**DESKRIPSI TUGAS:**
Salin tanpa perubahan bagian berita tentang program Makan Bergizi Gratis yang dimulai dari "TII mengamati pelaksanaan" dan berakhir pada "Undang-Undang Keuangan Negara.".

Ada Potongan Semangka Setipis Kartu ATM, TII Hitung Potential Lost Tiap SPPG MBG Rp1,8 M

1 hour ago 2

REPUBLIKA.CO.ID, JAKARTA -- Transparency International Indonesia (TII) menemukan potensi kerugian dari pelaksanaan program Makan Bergizi Gratis (MBG). Angkanya pun tak tanggung-tanggung mencapai Rp1,8 miliar tiap Satuan Pelayanan Pemenuhan Gizi (SPPG).

"Ada potensial lost per satuan SPPG per tahun Rp 1,8 miliar. Sumber dari 2.500 pemotongan atau fee, apa yayasan boleh ambil untung? Gimana keuntungan mitra dapur, gimana biaya Rp15 ribu (MBG) sampai ke mulut penerima manfaat mentok di Rp 9.500," kata Peneliti TII Agus Sarwono dalam diskusi di kantor ICW pada Selasa (23/9/2025).

TII mengamati pelaksanaan MBG tanpa melakukan prioritas penerima manfaat berisiko membebani anggaran negara. Sebab program ini akan memperlebar defisit anggaran hingga mencapai 3,6 persen terhadap PDB. Hal ini berarti melampaui batas maksimal defisit 3 persen PDB sebagaimana telah diatur dalam Undang-Undang Keuangan Negara.

**MATERI YANG DITAMPILKAN:**
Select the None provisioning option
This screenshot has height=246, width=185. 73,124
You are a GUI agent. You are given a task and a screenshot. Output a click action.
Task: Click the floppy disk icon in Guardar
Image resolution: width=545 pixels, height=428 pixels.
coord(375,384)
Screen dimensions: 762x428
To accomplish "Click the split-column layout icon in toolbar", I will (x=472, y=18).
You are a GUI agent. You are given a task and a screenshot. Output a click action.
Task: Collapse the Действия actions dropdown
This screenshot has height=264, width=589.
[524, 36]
---
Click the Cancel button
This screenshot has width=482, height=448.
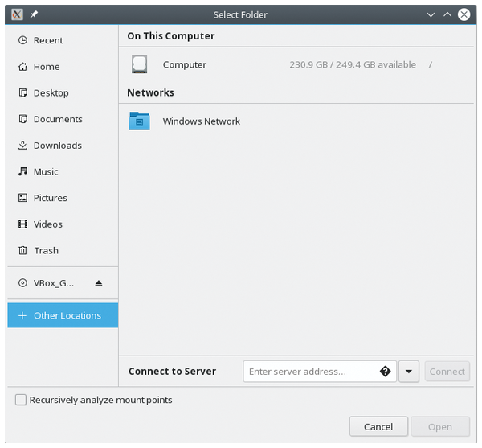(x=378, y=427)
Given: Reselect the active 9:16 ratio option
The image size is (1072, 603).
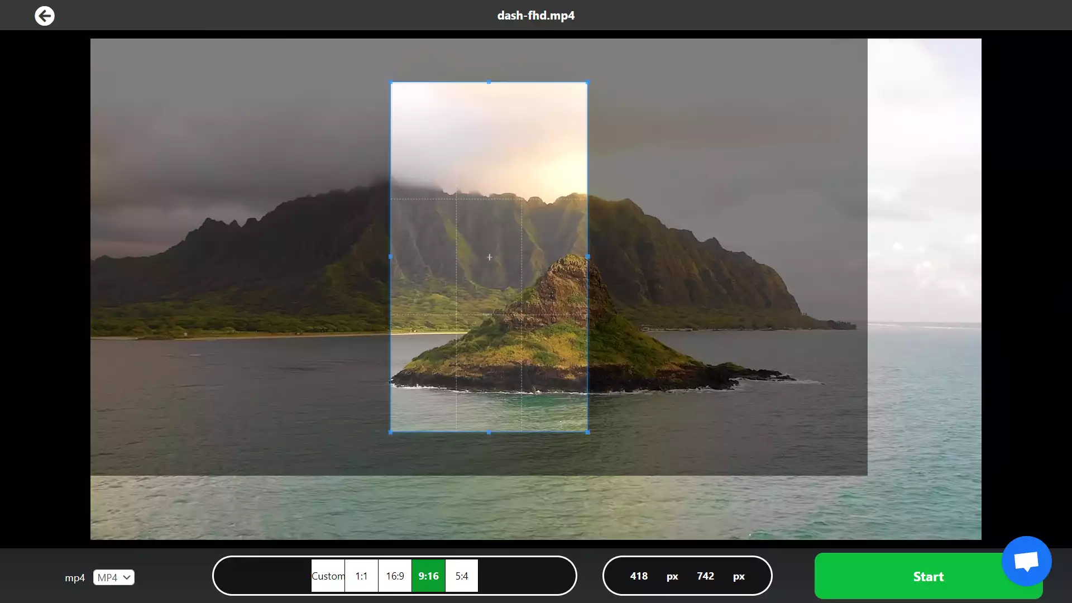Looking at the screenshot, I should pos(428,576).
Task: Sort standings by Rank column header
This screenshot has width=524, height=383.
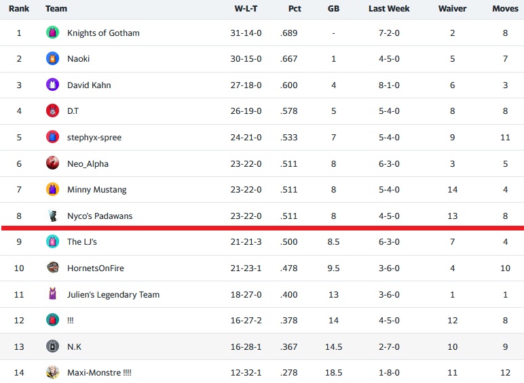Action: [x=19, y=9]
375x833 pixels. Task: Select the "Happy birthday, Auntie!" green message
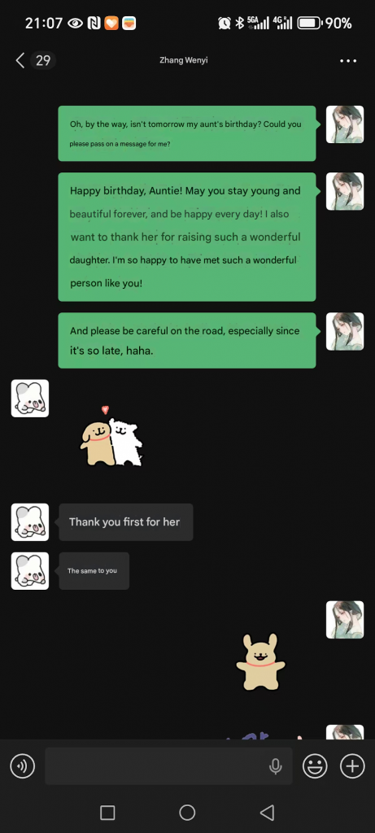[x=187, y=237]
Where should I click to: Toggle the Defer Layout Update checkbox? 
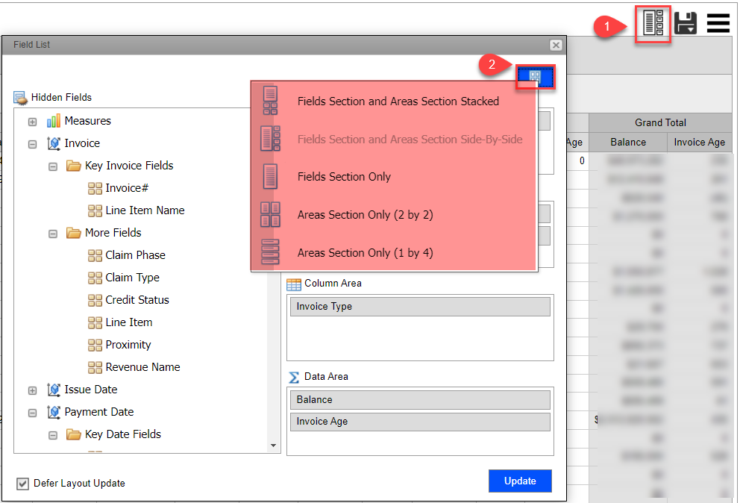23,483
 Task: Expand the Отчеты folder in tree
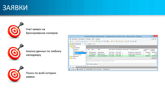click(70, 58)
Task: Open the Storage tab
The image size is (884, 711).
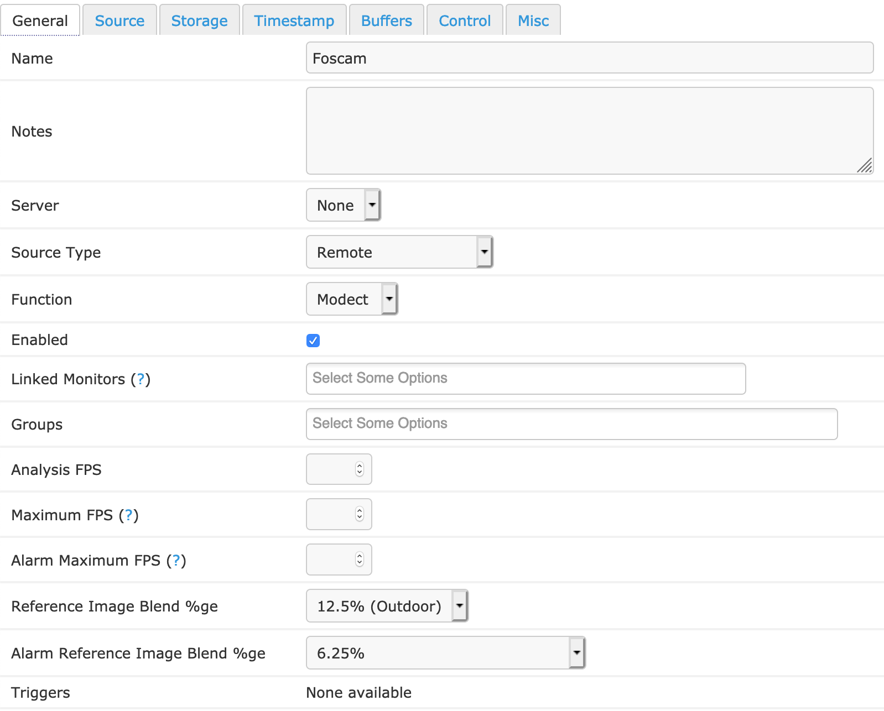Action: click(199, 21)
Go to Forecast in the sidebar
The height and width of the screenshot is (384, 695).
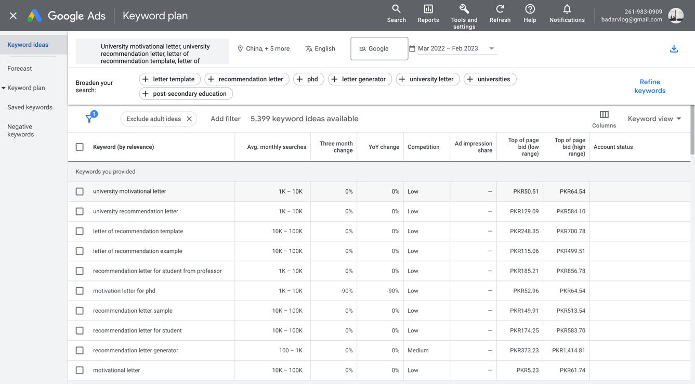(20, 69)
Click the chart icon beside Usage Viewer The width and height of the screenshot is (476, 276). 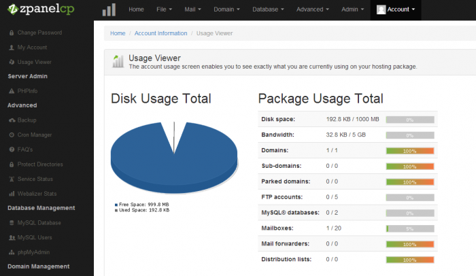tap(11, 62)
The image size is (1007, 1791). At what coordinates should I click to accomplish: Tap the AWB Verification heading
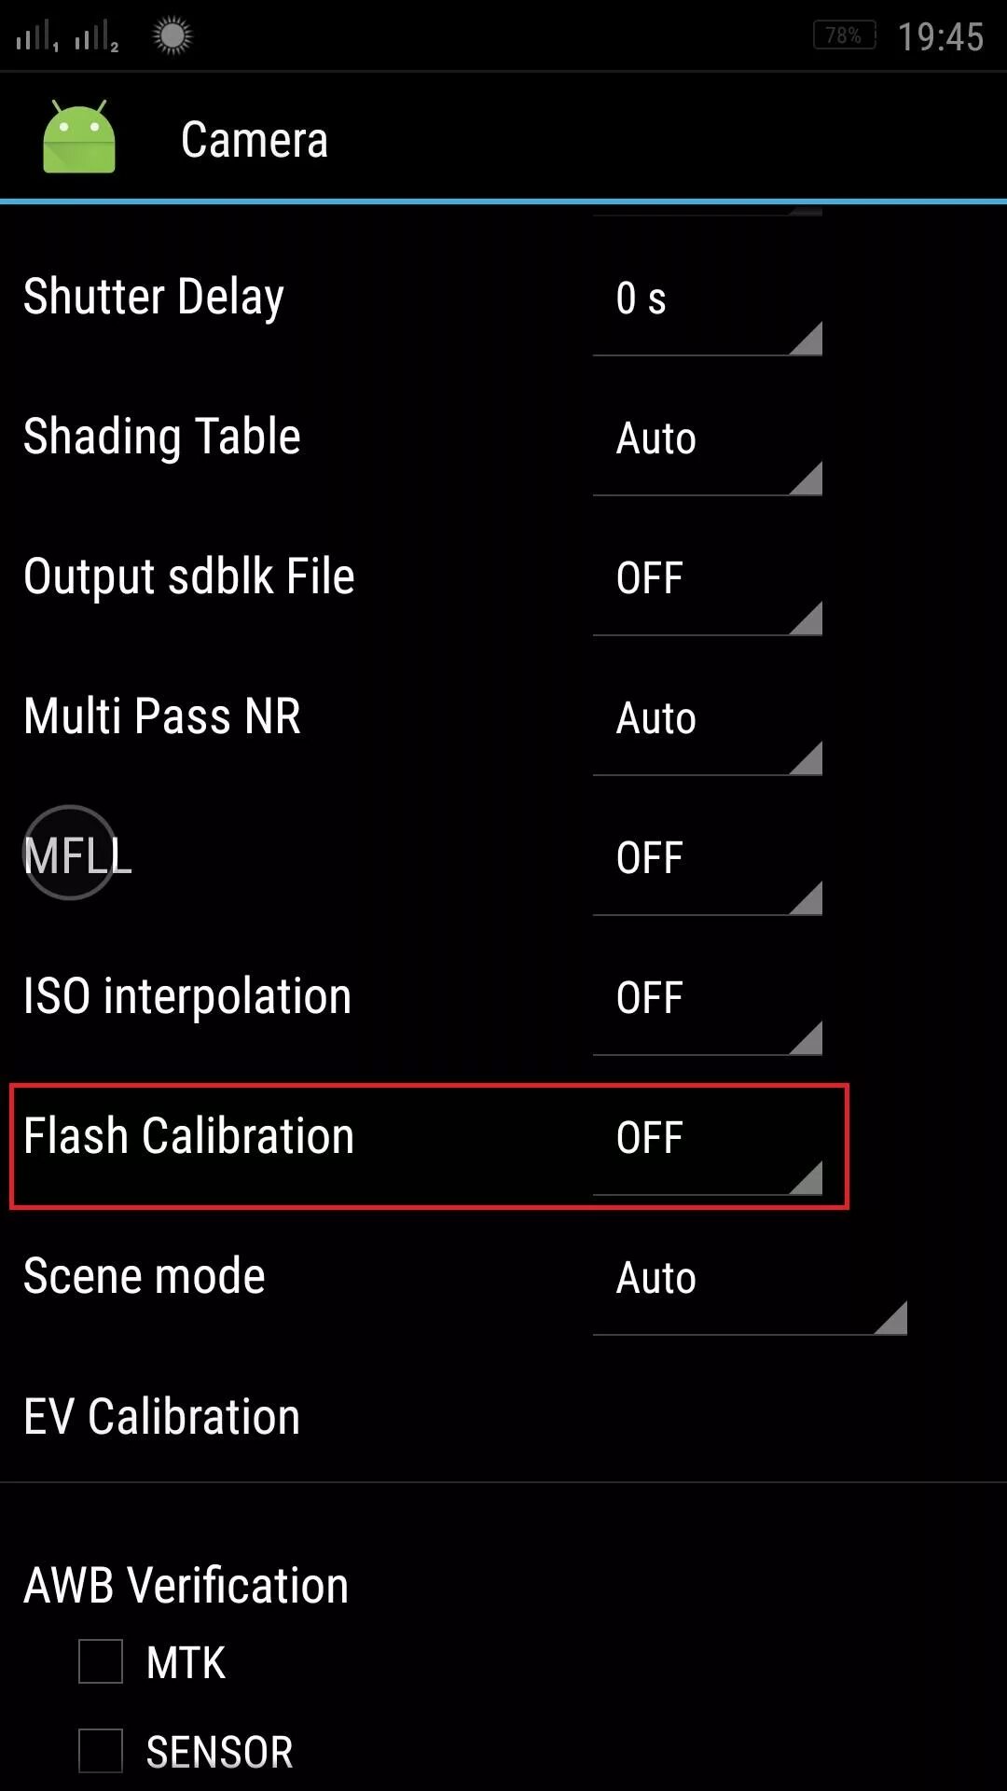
==
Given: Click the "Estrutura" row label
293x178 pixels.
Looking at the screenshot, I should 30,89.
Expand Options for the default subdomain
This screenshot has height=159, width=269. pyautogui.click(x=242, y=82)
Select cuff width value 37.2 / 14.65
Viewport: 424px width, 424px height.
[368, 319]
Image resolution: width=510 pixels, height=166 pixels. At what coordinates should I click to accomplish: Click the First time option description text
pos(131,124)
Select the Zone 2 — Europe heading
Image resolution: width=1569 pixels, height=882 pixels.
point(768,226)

**CONTOH JAWABAN:**
TII mengamati pelaksanaan MBG tanpa melakukan prioritas penerima manfaat berisiko membebani anggaran negara. Sebab program ini akan memperlebar defisit anggaran hingga mencapai 3,6 persen terhadap PDB. Hal ini berarti melampaui batas maksimal defisit 3 persen PDB sebagaimana telah diatur dalam Undang-Undang Keuangan Negara.